What's new in hachoir-parser 0.7?

New parsers:
 * AMF metadata, used in Flash video
 * Flash animation (SWF)
 * Flash video (FLV)
 * Java class
 * Ogg/Vorbis (audio)
 * Ogg/Theora (video)
 * Reiser file system version 3

Important parser improvments:
 * bzip2 and gzip parser are able to decompress file
 * JPEG picture:

   * Parse quantization table and restart interval
   * Write stronger validate method

 * GIF picture: support image comment, graphic control and
   netscape 2.0 extension
 * ID3v1: support ID3 version 1.1 and 1.1b (track number and genre)
 * MPEG audio:

   * Better file validation (less false positive), don't allow padding
     between frames anymore
   * Fix computation of frame size: now works with MPEG version 2 and 2.5

 * RIFF: parse AVI and ODML headers
 * Tcpdump: add parser for Unicast (layer 2)

Other parser improvments:
 * Photoshop metadata: fix header, "reserved" is a string not four nul bytes
 * Bitmap: support version 4
 * PNG: add background color parser
 * Sun/NeXT audio: add more codec description
 * Matroska video container: add ISO 639-2 language names
 * EXT2 file system: use bits for file mode (instead of 16-bit integer)

Developer changes:
 * Split run_testcase.py in three: download_testcase.py, run_testcase.py for
   hachoir-parser and run_testcase.py for hachoir-metadata
 * Update for hachoir-core 0.7:

   * Use NullBits/NullBytes for nul padding
   * Rename _createDescription() to createDescription()
   * Rename _createValue() to createValue()

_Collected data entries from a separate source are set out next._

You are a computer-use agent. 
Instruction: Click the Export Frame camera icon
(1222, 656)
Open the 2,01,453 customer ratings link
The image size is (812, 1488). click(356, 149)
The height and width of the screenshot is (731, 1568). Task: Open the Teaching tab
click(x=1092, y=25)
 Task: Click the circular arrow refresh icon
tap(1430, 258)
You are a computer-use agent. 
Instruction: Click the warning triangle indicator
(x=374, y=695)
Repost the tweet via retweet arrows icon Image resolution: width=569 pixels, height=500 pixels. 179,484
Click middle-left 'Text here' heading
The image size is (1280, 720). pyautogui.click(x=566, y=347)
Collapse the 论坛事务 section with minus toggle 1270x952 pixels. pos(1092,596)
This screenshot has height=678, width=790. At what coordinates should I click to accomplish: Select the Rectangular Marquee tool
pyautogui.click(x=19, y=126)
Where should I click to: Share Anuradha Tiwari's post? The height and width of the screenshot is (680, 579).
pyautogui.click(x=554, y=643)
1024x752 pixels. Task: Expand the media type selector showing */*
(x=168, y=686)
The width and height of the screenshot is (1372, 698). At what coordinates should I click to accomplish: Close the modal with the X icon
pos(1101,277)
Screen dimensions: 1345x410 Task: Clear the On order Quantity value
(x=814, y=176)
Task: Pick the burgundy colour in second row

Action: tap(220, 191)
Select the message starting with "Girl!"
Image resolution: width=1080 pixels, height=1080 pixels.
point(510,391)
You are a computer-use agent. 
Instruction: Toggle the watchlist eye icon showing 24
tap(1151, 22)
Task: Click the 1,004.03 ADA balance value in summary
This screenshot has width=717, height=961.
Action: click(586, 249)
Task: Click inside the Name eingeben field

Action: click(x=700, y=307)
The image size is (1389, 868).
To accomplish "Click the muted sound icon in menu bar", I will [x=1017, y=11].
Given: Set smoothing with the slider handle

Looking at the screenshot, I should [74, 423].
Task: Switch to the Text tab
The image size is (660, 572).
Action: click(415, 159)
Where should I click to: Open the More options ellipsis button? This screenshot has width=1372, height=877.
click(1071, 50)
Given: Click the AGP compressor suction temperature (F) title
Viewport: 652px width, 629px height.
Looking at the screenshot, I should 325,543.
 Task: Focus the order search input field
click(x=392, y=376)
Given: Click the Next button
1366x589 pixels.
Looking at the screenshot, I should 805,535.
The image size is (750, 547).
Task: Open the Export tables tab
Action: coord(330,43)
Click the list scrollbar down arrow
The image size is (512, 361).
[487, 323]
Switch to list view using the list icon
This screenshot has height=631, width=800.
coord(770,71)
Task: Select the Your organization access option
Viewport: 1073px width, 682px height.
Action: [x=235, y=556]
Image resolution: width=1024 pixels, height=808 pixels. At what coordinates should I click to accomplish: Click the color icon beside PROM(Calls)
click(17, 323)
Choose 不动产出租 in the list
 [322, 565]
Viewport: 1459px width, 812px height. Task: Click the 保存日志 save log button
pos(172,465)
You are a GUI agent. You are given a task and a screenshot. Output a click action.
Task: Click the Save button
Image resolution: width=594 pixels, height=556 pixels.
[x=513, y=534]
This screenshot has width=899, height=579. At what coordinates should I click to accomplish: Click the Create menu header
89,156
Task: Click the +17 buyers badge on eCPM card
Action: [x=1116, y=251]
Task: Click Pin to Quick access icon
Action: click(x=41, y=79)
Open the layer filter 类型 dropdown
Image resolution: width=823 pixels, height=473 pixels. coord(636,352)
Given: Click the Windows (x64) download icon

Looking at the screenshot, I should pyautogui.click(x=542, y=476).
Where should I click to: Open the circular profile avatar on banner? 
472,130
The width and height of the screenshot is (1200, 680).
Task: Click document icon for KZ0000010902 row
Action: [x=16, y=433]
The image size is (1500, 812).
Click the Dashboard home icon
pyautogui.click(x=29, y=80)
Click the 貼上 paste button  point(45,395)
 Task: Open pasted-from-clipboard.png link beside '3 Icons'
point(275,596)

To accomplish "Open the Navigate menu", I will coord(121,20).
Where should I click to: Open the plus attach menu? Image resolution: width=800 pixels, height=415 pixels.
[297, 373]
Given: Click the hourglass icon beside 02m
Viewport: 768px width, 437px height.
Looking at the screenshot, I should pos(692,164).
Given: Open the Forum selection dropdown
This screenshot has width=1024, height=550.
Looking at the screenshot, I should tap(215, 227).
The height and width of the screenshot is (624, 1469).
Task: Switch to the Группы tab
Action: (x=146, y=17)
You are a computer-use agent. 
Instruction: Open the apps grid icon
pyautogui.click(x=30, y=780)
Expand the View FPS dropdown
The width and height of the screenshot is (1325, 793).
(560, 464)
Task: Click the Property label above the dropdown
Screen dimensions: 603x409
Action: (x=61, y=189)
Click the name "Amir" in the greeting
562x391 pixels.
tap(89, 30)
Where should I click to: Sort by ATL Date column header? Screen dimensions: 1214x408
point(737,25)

 * Create function parseStream() to parse a stream
 * Palette is now PaletteRGB and is based on UserVector class
 * New Parser class based on the simple Parser class from hachoir-core

What's new in hachoir-parser 0.6?

News of version 0.6.2:

 * Fix Microsoft Office parser: misuse of new array() function
 * Fix SECT.display attribute (convert integer to string)

News of version 0.6.1:

 * Fix EXIF parser: SubFile import was missing

News of version 0.6:

 * hachoir-parser is now a separated component so it's easier to release
   new versions and write small bugfix
 * New parsers:
   * 3DO model (by Cyril Zorin)
   * Abstract Syntax Notation One (ASN.1)
   * MPEG video
   * Spider-Man video (by Mike Melanson)
   * Tcpdump: Ethernet, IPv4, ARP, ICMP, TCP, UDP
   * TIFF image
   * ZSNES save (by Jason Gorski)
 * Better parsers:
   * MPEG audio: support padding between frames, better file validation, and
   guess if bit rate is constant (CBR) or variable (VBR)
   * Python PYC: rewritten from scratch, now support python 1.5 to 2.5
   * ID3v2: support picture in v2.3.0, safer charset code
 * Many small bugfixes in ID3, MPEG audio and other parsers

Since hachoir core 0.6 is able to "autofix" more bugs, hachoir-parser 0.6 is
even stronger.